- What is asked
a – In the letter, which part of which play does the writer choose for the anthology?
b – Please translate this sentence from the letter into French: "They are pretty stale stuff now."

- Source
=====

I'm laid up in bed and feel rottener than rotten, so this will be short.

Can't agree to "The Moon Of The Caribbees", although it's true I do regard it as the best of all my early works in the short one-acters.  But it's a bad choice for your anthology, not only because it does not, in my opinion, represent my most significant and original dramatic writing, but also because the four "Glencairn" series one-acters, of which it is one, have been done to death.  One or the other of them have been included in numerous anthologies, both here and abroad, and lately they were even made into a movie.  They are pretty stale stuff now.

If you can afford that much space, my choice is Act One, Scene Three, of "The Great God Brown" - much shorter than "The Moon Of The Caribbees".

My comment to go with it:  "Rereading "The Great God Brown", written in 1925, which I haven't looked at for ten years or more, I still consider this play one of the most interesting and moving I have written.  It has its faults, of course, but for me, at least, it does succeed in conveying a sense of the tragic mystery drama of Life revealed through the lives in the play.  And this, I think, is the real test of whether any play, however excellent its structure, characterization, dialogue, plot, social significance, or what not - is true drama or just another play.

=====

- Record set
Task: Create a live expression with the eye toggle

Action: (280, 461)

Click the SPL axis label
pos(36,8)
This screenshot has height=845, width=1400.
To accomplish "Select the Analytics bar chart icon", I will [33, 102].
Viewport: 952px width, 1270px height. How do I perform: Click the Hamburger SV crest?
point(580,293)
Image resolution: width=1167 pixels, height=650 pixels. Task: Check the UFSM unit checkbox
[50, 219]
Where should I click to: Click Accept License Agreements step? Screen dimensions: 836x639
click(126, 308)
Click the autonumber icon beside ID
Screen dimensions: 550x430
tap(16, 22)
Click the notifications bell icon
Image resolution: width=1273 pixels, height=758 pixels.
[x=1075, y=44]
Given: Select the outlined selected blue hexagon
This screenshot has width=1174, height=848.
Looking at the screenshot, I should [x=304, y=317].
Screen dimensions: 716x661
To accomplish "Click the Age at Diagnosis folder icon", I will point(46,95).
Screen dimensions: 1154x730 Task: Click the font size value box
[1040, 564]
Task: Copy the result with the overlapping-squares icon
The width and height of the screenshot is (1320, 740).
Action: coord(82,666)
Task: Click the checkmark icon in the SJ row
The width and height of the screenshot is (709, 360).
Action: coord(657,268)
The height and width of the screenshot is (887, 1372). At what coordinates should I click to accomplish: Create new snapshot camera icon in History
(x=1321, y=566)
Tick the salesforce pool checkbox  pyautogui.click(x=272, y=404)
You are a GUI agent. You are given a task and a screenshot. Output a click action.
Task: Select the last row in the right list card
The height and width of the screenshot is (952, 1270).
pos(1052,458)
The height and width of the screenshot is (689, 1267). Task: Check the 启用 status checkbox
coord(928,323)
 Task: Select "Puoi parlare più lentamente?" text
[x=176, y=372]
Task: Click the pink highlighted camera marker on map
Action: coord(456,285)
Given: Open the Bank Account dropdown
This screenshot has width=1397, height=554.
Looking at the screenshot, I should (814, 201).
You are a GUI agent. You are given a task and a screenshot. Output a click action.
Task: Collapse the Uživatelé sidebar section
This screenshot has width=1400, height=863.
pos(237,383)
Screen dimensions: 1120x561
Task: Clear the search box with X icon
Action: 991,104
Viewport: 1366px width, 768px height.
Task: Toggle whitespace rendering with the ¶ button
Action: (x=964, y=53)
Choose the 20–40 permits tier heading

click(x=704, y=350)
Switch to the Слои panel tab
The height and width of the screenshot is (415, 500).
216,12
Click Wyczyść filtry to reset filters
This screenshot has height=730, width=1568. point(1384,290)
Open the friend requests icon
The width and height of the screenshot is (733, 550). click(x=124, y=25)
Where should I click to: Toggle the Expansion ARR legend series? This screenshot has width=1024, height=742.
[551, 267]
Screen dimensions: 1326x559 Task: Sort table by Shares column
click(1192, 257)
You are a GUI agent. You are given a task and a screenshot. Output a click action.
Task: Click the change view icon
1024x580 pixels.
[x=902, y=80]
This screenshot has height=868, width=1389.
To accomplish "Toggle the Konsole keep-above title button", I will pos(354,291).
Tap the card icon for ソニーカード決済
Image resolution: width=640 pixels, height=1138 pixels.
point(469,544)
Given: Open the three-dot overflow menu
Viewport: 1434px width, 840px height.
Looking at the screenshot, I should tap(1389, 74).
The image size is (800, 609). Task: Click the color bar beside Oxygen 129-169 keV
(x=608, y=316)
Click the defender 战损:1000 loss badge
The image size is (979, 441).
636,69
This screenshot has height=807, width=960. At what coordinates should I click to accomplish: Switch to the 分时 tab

=====

- Full solutions
a – Act One, Scene Three, of "The Great God Brown."

b – Ce sont maintenant des choses assez éculées.